## DOMANDE DA SVOLGERE
a - Riproduci alla lettera il passo dell'articolo sulla morte di Kristina Gallo da "Avrebbe ucciso Kristina" a "a luglio 2022.".
b - Stando all'articolo sulla morte di Kristina Gallo, quando è stata trovata la giovane nel suo appartamento?

## TESTO DA ANALIZZARE

------------------------------

Avrebbe ucciso Kristina Gallo perché per lui era diventato impossibile "mantenere in piedi il castello di menzogne che aveva costruito". In altre parole, perché "non è riuscito a mantenere il controllo delle due vite parallele che conduceva". Secondo i carabinieri è questo il movente del presunto femminicidio della giovane, trovata il 26 marzo 2019 nel suo appartamento in via Andrea da Faenza a Bologna, nuda e con le gambe sotto al letto. Il "perché" del delitto è nelle 90 pagine di informativa del nucleo investigativo, che accusano il 44enne di aver assassinato la giovane donna con cui aveva una relazione, all'insaputa della compagna. Il caso inizialmente archiviato nel 2019 come morte naturale, è stato riaperto da successive indagini che hanno portato all'arresto di Giuseppe Cappello, a luglio 2022.
Nel frattempo è stato chiesto il rinvio a giudizio per omicidio aggravato dallo stalking e il 4 aprile, davanti al Gup, saranno ascoltati tutti i consulenti medico-legali che si sono occupati della vicenda: cruciale è infatti capire come sia morta la 27enne, con tre perizie che non hanno fatta chiarezza, mentre per la Procura l'uomo l'avrebbe asfissiata, all'apice di una colluttazione. Lui si è sempre proclamato innocente.
Gli investigatori dell'Arma hanno ricostruito la relazione tra i due e come nel corso degli anni Kristina sarebbe stata "minacciata, picchiata e soggiogata" dal 44enne "che l'ha trascinata in un baratro di ozio, droga e isolamento". "A causa di lui e della sua gelosia ossessiva – scrivono i carabinieri – aveva perso il lavoro, non aveva amicizie, e si era allontanata dalla sua famiglia e persino dalla figlia di soli sette anni".

------------------------------

## VOCI ELENCATE

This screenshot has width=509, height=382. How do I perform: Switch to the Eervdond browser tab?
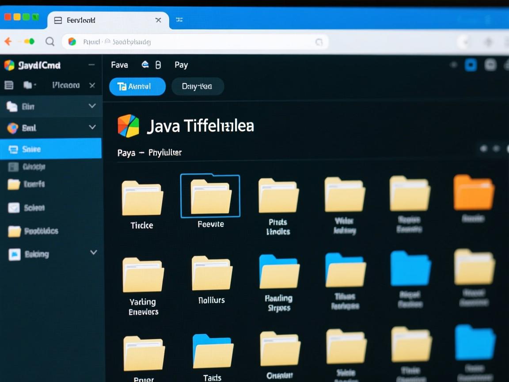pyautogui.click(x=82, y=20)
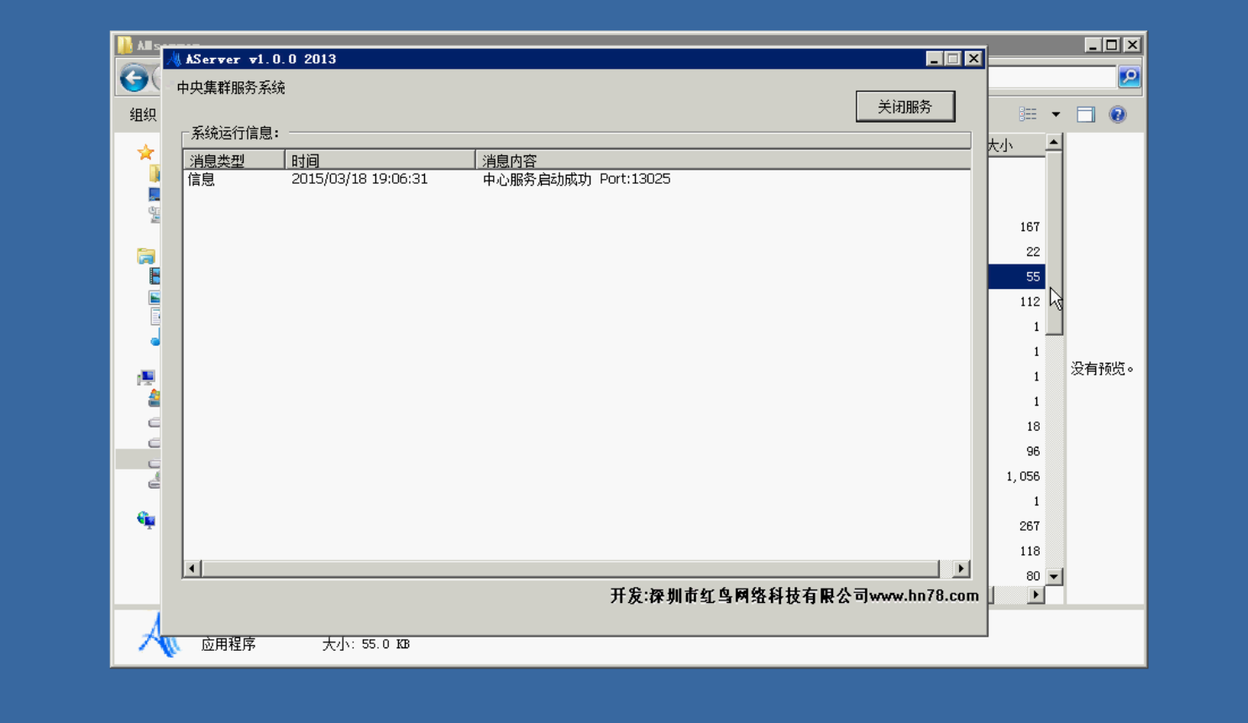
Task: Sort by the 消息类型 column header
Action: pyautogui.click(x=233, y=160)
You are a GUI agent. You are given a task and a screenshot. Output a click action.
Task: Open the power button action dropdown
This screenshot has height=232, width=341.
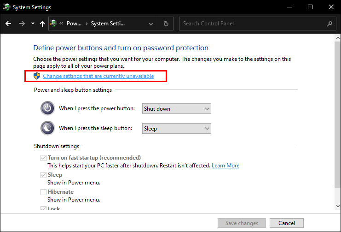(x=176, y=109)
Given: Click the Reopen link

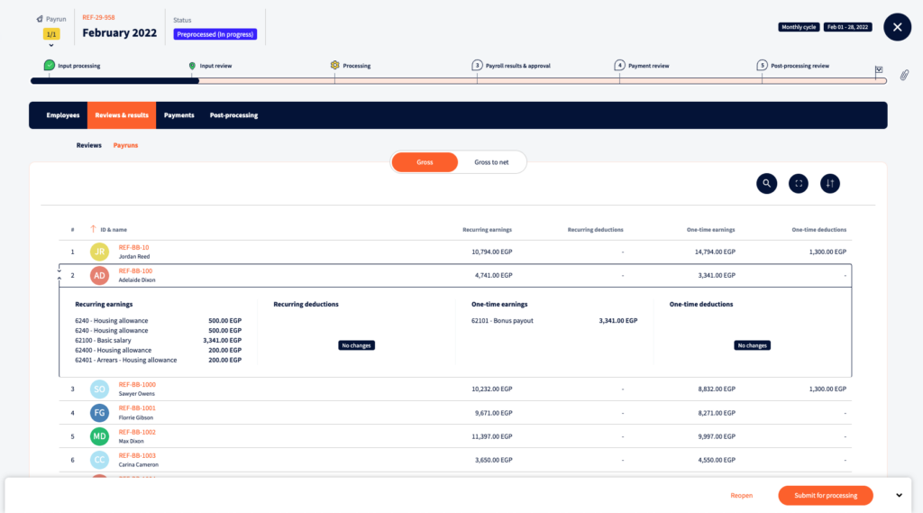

------------------------------

## RISPOSTE
a -
Avrebbe ucciso Kristina Gallo perché per lui era diventato impossibile "mantenere in piedi il castello di menzogne che aveva costruito". In altre parole, perché "non è riuscito a mantenere il controllo delle due vite parallele che conduceva". Secondo i carabinieri è questo il movente del presunto femminicidio della giovane, trovata il 26 marzo 2019 nel suo appartamento in via Andrea da Faenza a Bologna, nuda e con le gambe sotto al letto. Il "perché" del delitto è nelle 90 pagine di informativa del nucleo investigativo, che accusano il 44enne di aver assassinato la giovane donna con cui aveva una relazione, all'insaputa della compagna. Il caso inizialmente archiviato nel 2019 come morte naturale, è stato riaperto da successive indagini che hanno portato all'arresto di Giuseppe Cappello, a luglio 2022.

b - Il 26 marzo 2019.